In the headlines this week:
  • Japan: BoJ policy statement and GDP revision
  • US: Policy signals
  • China: Still moderate growth
  • Austria: Stagnation


Figure of the week: +1% Japan’s revised Q/Q Q1 GDP growth


Senegal: Update

Following a decisive electoral victory in 2012, Macky Sall took over the presidency from longserving Abdoulaye Wade. Sall has a clear popular mandate to govern but his presidential term will be challenging, given macro-economic imbalances, structural deficiencies and need to improve perceptions of a generally weak business environment. Large fiscal and current account deficits (-6.8% and -8.5% of GDP in 2012, respectively) are unsustainable in the long term and currently managed through inflows of financial aid. Membership of the CFA franc zone offers some limitation on exchange rate and transfer risk. Despite inefficient and erratic energy and power supplies, EH expects GDP growth of +4% in 2013 and +4.5% in 2014, compared with a long-term annual average of +4%.
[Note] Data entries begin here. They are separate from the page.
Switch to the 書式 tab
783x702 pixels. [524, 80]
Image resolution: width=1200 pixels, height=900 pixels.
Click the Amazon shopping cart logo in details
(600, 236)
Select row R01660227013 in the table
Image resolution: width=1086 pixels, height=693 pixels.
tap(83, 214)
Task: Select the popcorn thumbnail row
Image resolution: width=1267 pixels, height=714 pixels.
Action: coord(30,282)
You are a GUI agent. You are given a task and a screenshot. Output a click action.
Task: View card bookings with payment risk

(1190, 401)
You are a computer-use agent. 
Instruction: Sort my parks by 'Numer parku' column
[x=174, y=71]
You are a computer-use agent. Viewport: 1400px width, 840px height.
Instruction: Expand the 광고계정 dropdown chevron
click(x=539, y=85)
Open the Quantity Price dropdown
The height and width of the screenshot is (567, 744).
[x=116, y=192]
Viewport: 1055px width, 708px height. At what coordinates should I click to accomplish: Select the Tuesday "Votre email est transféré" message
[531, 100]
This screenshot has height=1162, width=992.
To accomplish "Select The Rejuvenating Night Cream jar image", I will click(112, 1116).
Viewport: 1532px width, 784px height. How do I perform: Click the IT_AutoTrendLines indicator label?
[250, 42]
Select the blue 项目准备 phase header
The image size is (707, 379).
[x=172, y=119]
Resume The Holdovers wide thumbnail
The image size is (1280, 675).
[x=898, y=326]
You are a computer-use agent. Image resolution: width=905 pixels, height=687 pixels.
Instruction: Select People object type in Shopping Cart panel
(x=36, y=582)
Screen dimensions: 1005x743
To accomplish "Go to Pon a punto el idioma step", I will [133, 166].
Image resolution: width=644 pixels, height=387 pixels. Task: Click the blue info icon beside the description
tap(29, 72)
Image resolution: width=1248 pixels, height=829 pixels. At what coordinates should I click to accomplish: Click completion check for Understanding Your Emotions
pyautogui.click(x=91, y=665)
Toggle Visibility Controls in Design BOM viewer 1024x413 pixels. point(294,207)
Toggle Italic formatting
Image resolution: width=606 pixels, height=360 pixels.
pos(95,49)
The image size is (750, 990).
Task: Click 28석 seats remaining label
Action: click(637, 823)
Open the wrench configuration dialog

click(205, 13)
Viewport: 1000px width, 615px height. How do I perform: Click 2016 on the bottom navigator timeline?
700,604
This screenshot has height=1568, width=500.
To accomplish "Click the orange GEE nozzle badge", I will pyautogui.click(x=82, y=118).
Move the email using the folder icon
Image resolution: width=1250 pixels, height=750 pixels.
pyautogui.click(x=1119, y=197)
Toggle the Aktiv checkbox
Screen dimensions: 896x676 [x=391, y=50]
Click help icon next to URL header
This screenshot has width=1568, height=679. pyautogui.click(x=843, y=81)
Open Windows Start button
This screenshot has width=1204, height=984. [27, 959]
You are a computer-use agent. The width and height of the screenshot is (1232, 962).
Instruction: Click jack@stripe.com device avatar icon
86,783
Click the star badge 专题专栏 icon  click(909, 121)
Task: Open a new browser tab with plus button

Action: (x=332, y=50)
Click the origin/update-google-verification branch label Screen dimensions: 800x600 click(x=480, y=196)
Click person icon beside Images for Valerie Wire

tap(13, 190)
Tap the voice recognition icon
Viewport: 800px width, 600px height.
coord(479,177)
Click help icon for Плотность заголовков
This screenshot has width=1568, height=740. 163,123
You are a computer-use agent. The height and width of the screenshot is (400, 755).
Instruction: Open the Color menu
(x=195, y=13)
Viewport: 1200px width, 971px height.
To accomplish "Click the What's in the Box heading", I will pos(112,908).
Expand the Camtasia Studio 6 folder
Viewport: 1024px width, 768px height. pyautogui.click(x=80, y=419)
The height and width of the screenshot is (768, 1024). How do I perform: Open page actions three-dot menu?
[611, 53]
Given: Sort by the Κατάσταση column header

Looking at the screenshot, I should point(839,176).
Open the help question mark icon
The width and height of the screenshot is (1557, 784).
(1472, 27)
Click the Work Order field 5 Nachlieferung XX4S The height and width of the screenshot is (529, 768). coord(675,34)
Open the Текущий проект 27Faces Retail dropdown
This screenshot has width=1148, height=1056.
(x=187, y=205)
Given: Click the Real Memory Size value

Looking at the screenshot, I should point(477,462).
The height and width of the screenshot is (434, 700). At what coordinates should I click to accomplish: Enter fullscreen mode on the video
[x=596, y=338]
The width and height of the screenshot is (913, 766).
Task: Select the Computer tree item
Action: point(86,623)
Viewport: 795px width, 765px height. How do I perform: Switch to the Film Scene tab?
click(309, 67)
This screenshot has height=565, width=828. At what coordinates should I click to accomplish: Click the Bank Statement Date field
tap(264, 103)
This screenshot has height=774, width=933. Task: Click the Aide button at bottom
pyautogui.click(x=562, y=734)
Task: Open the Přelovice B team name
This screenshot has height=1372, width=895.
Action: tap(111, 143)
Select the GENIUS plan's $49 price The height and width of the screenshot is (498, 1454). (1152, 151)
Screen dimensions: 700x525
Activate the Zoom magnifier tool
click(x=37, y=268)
Venezuela: Growth slows sharply

The economy slowed sharply in Q1 as GDP increased by just +0.7% y/y after an annual
increase of +5.5% in 2012. Petroleum sector output increased (+0.9% y/y) but construction (-1%), manufacturing (-3.7%) and mining (-25.5%) all contracted. Inflation in May accelerated sharply, to 35.1% y/y. The Q1 current account surplus was USD1.7 billion (USD7.5 billion in Q1 2012). Lower oil prices impacted export earnings but non-oil exports also fell as companies struggle to source raw material inputs. Exchange controls and other government intervention limit inputs to production and create consumer shortages, so inflation is likely to stay high and growth low. Oil prices remain crucial. Meanwhile, the audit by the National Electoral Commission confirmed President Maduro’s election win.

Philippines: Highest regional GDP growth

Q1 GDP growth accelerated to +2.2% q/q (+1.9% in Q4 2012) and +7.8% y/y (+7.1% in Q4), making the Philippines the fastest growing economy in the region, as surging domestic demand offset weakening exports. Robust private consumption expanded by +5.1% y/y in Q1 (+6.2% in Q4), infrastructure projects boosted government consumption growth to +13.2% (+9.5% in Q4) and strong construction activity propelled fixed investment growth of +16.8% (+19.7% in Q4). However, exports collapsed, falling by -7% y/y in Q1 (+8.6% in Q4), while imports retained modest growth of +1.6% (+8% in Q4). EH expects domestic demand to retain momentum amid an ongoing weak global environment in 2013, resulting in full year GDP growth of around +6%.

Latvia: Good news (at last)

Last week, the European Commission and the ECB recommended that Latvia should be
allowed to adopt the EUR at the start of 2014. The final decision will be made by the
European Council of Ministers, scheduled for 9 July. As a consequence, S&P this week
raised its rating of Latvia by one notch to BBB+, with a stable outlook. Meanwhile, according to the Central Statistical Bureau, Q1 GDP growth was revised upwards to +3.6% y/y (from a +3.1% flash estimate) and +1.4% q/q (from +1.2%), making Latvia the fastest growing economy in Europe in Q1. Strong private consumption contributed +3.4pps to Q1 y/y growth and government consumption added +0.2pps, while fixed investment subtracte.